### Material supplied

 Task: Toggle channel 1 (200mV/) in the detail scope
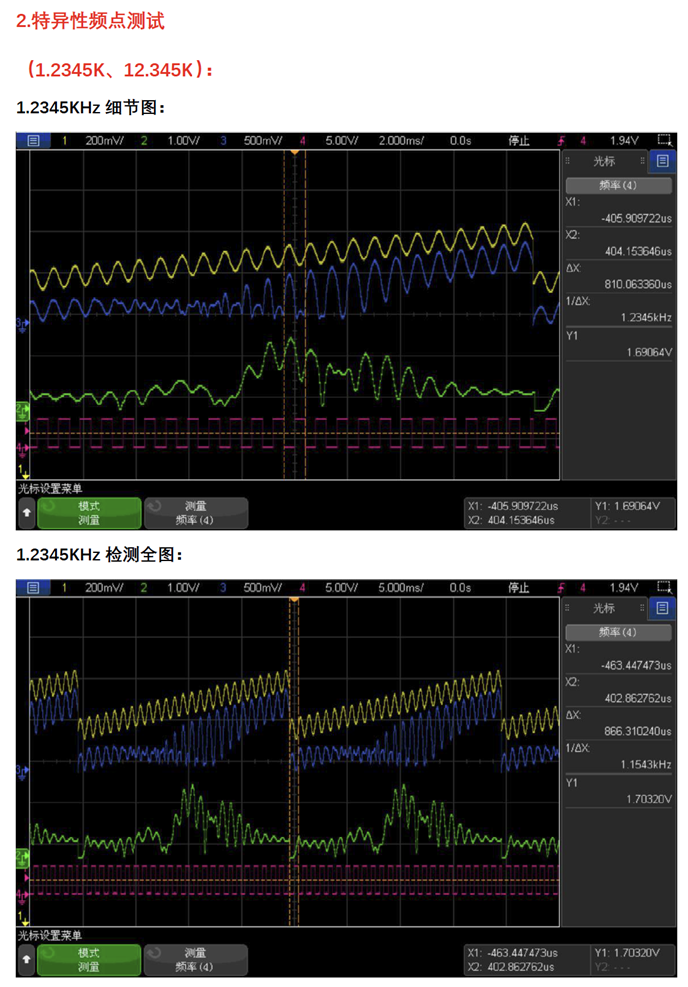[x=95, y=141]
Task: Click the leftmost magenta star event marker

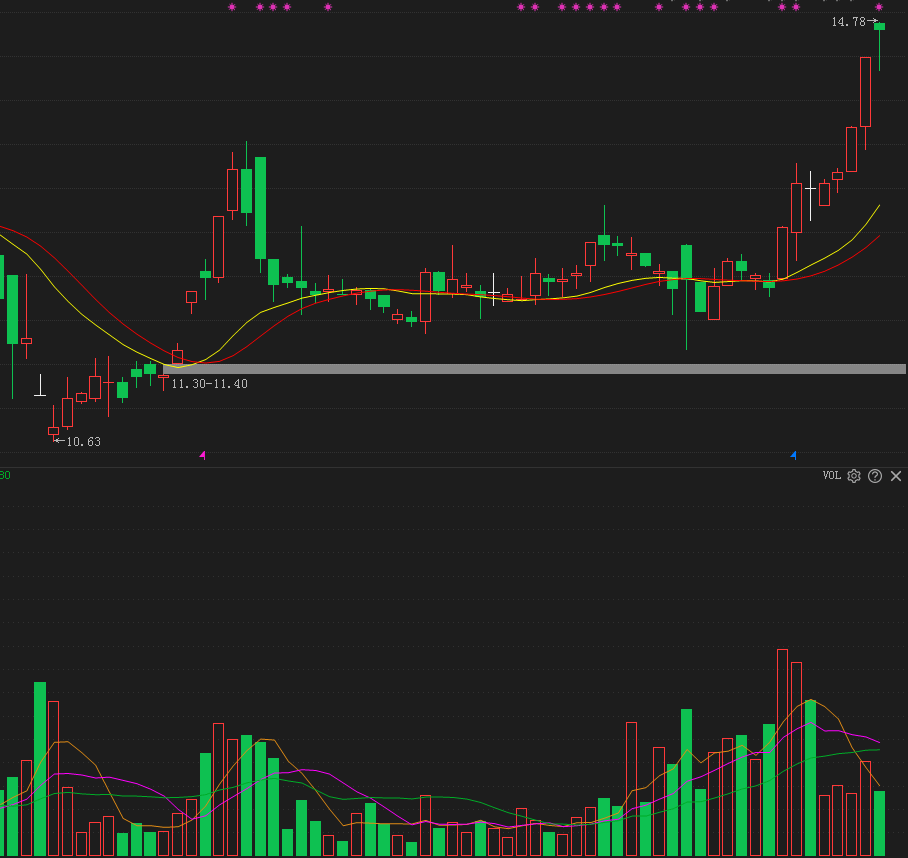Action: pyautogui.click(x=232, y=7)
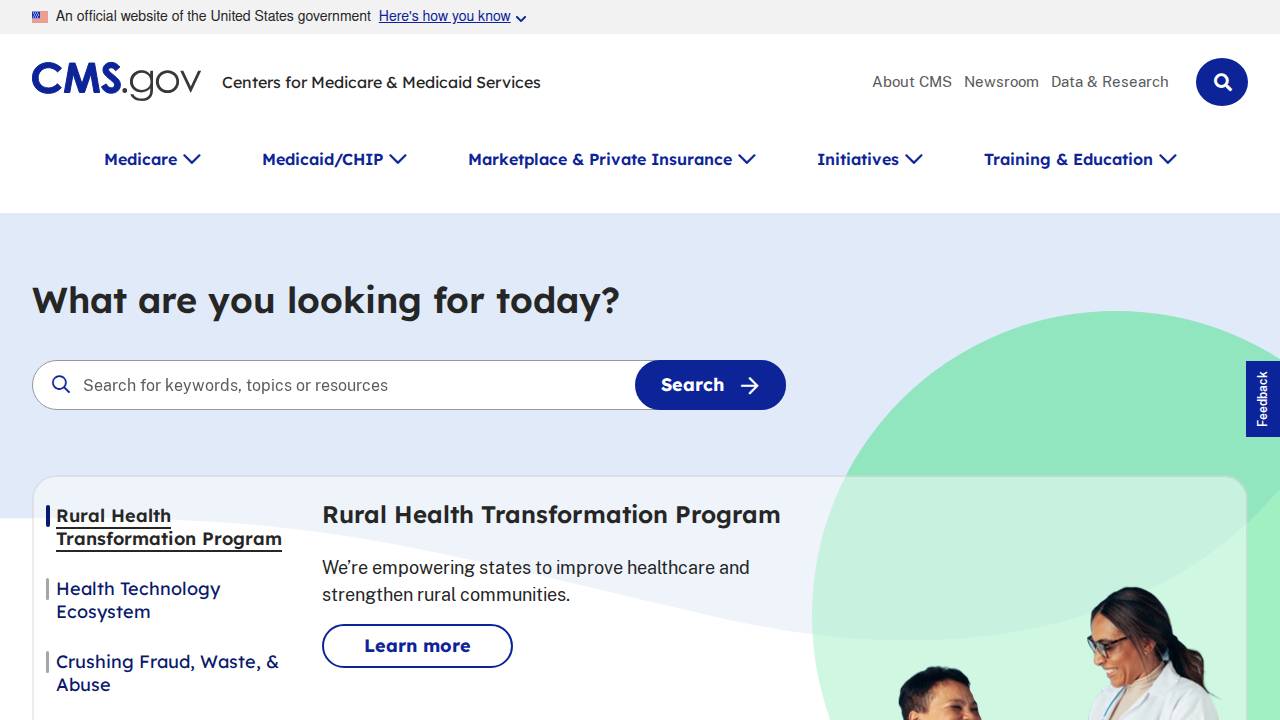Open Marketplace & Private Insurance menu

pyautogui.click(x=611, y=159)
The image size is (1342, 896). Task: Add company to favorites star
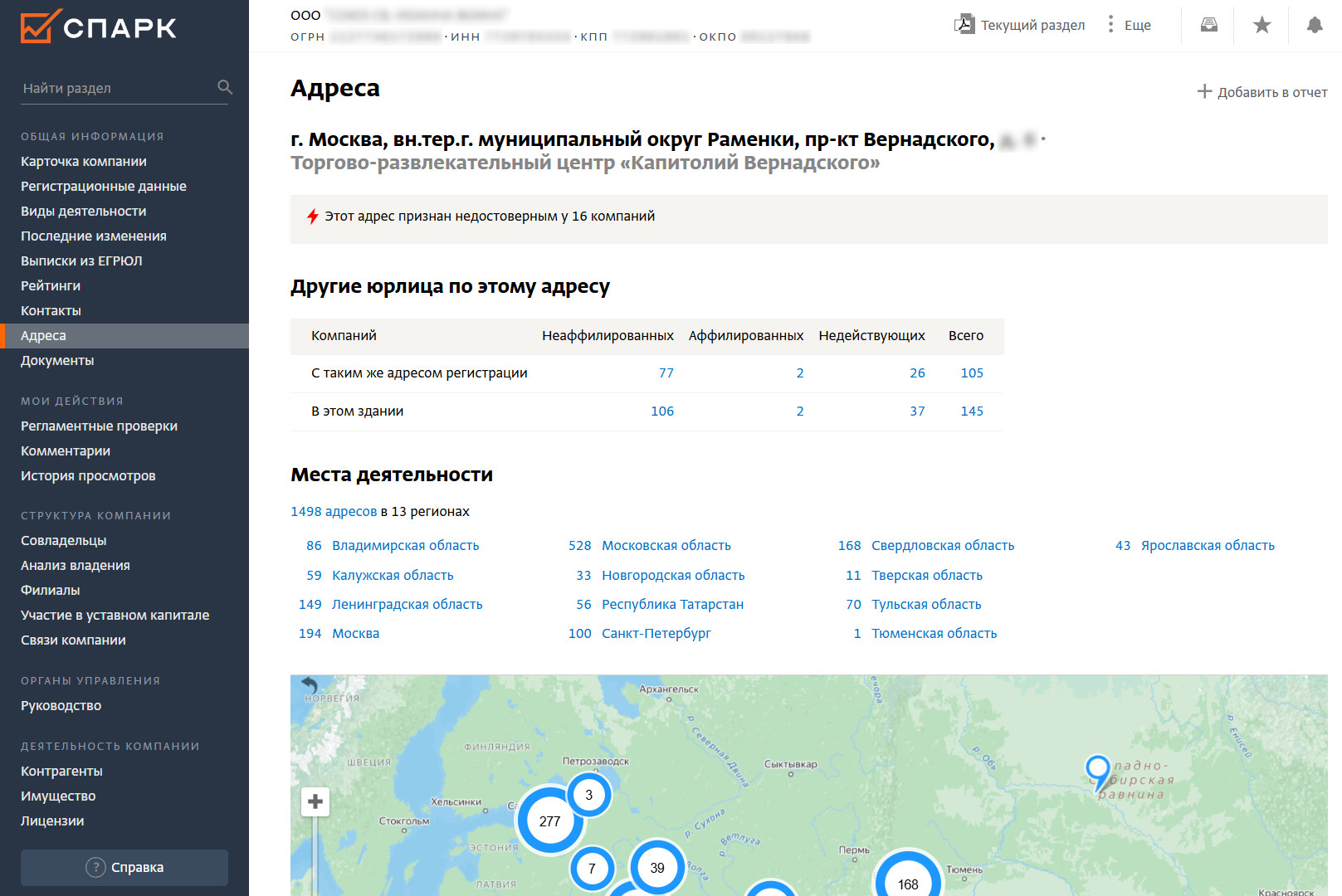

######

* [Work instruction]
Nothing but the pictures should be left out when the listing is repeated exactly.

* [Exercise output]
 Task: Toggle channel 1 (200mV/) in the detail scope
[x=95, y=141]
Task: Click the leftmost magenta star event marker

Action: pyautogui.click(x=232, y=7)
Open Marketplace & Private Insurance menu

pyautogui.click(x=611, y=159)
The image size is (1342, 896). Task: Add company to favorites star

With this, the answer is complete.